What it is: The condition of your business — whether it is growing or faltering — as well as what you’ll use the funds for. It also considers the state of the economy, industry trends and how these factors might affect your ability to repay the loan.
Why it matters: Operating under favorable conditions can help ensure businesses repay their loans. Lenders aim to identify risks and protect themselves accordingly.
How it’s assessed: From a review of the competitive landscape, supplier and customer relationships, and macroeconomic and industry-specific issues.
How to strengthen it: You can’t control the economy, but you can try to plan ahead. Although it might seem counterintuitive, apply for a business line of credit before you need it, when your business is strong. That will give you access to flexible financing down the road if your business’s conditions change.
How to work around it: It’s understandable to feel stressed when your business hits a rough patch, and you might want financing fast as a result. But when this C is a weakness, it’s especially important to take your time and shop around because you’ll have fewer financing options and they may be more expensive.
What it is: Assets that are used to guarantee or secure a loan.
Why it matters: Collateral is a backup source if the borrower cannot repay a loan.
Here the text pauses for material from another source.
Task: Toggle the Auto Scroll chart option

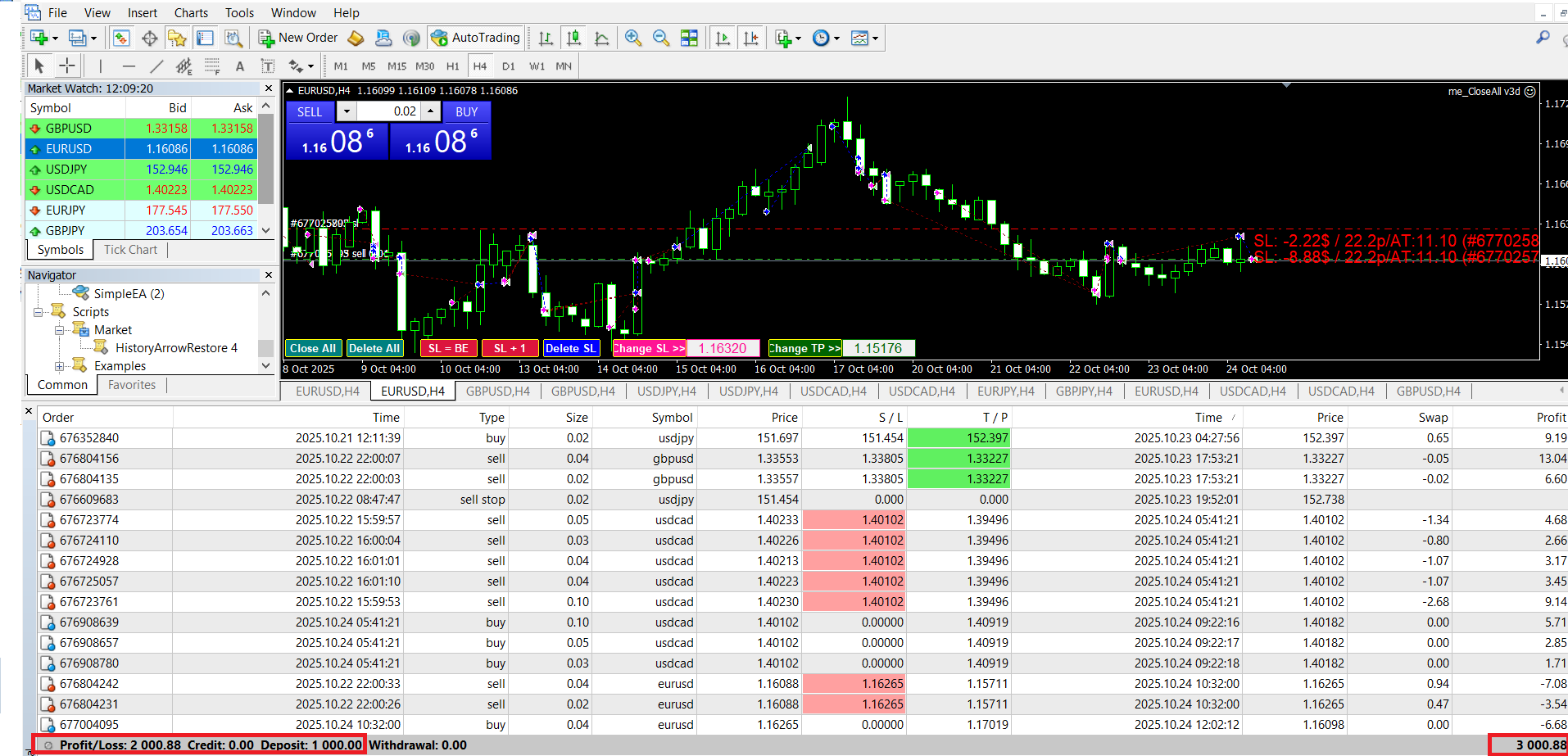Action: coord(723,38)
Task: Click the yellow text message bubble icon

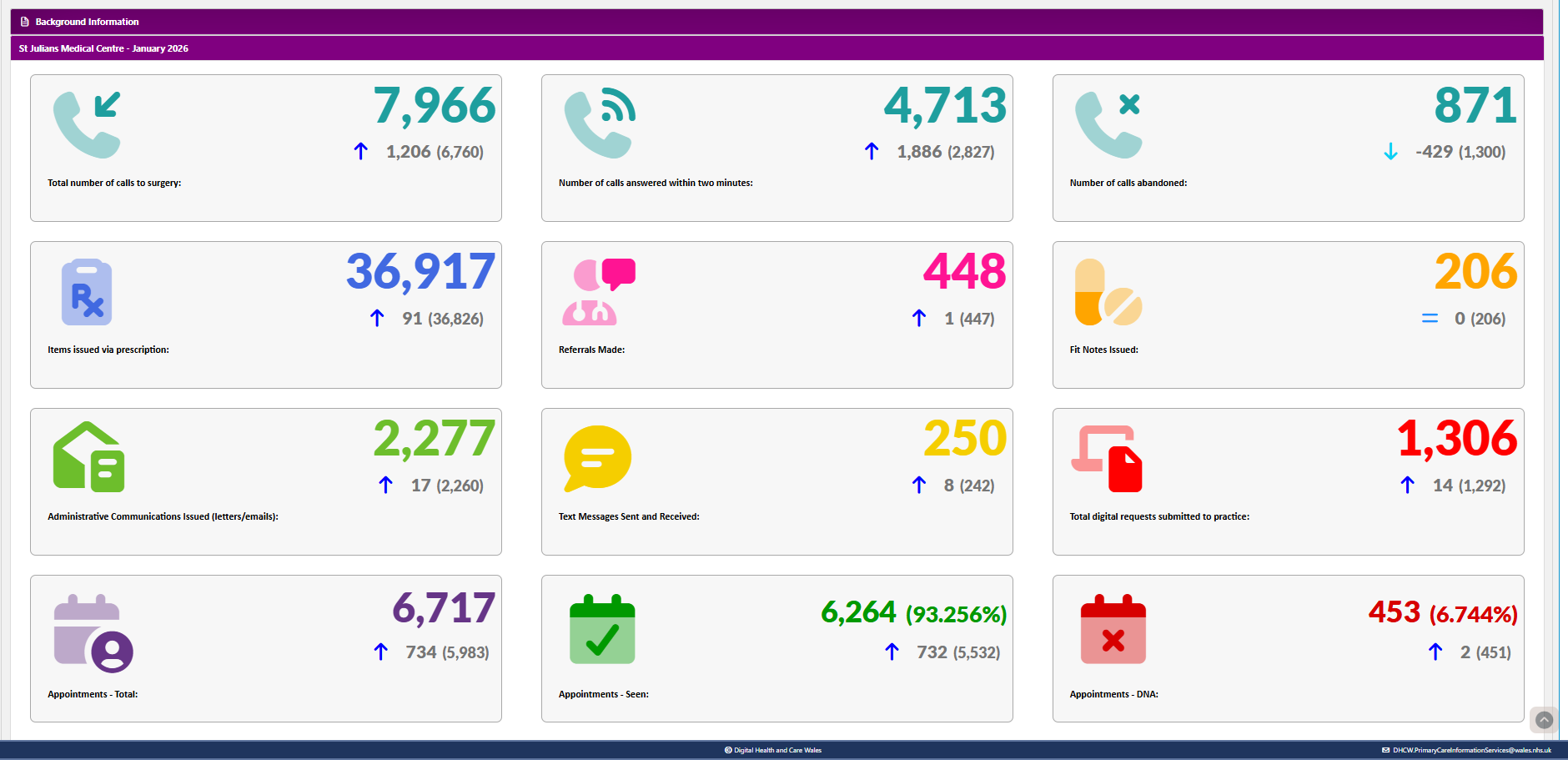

How it’s assessed: From hard assets, such as real estate and equipment; working capital, such as accounts receivable and inventory; and a borrower’s home, which also can be counted as collateral.
How to strengthen it: Understand what options you have to collateralize. While real estate is common, you can also secure a loan with equipment, inventory, accounts receivable, vehicles or other business assets.
Many lenders also file a UCC lien, which gives them the right to seize a borrower’s assets if they default on their loan. Picking the right business structure can help protect your personal assets from a lender that is trying to collect.
How to work around it: SBA loans and business bank loans generally require collateral. If you don’t have collateral, unsecured business loans don’t require it — though they do usually require a personal guarantee and place UCC liens on borrowers. And unsecured financing can be more expensive since it’s riskier for lenders.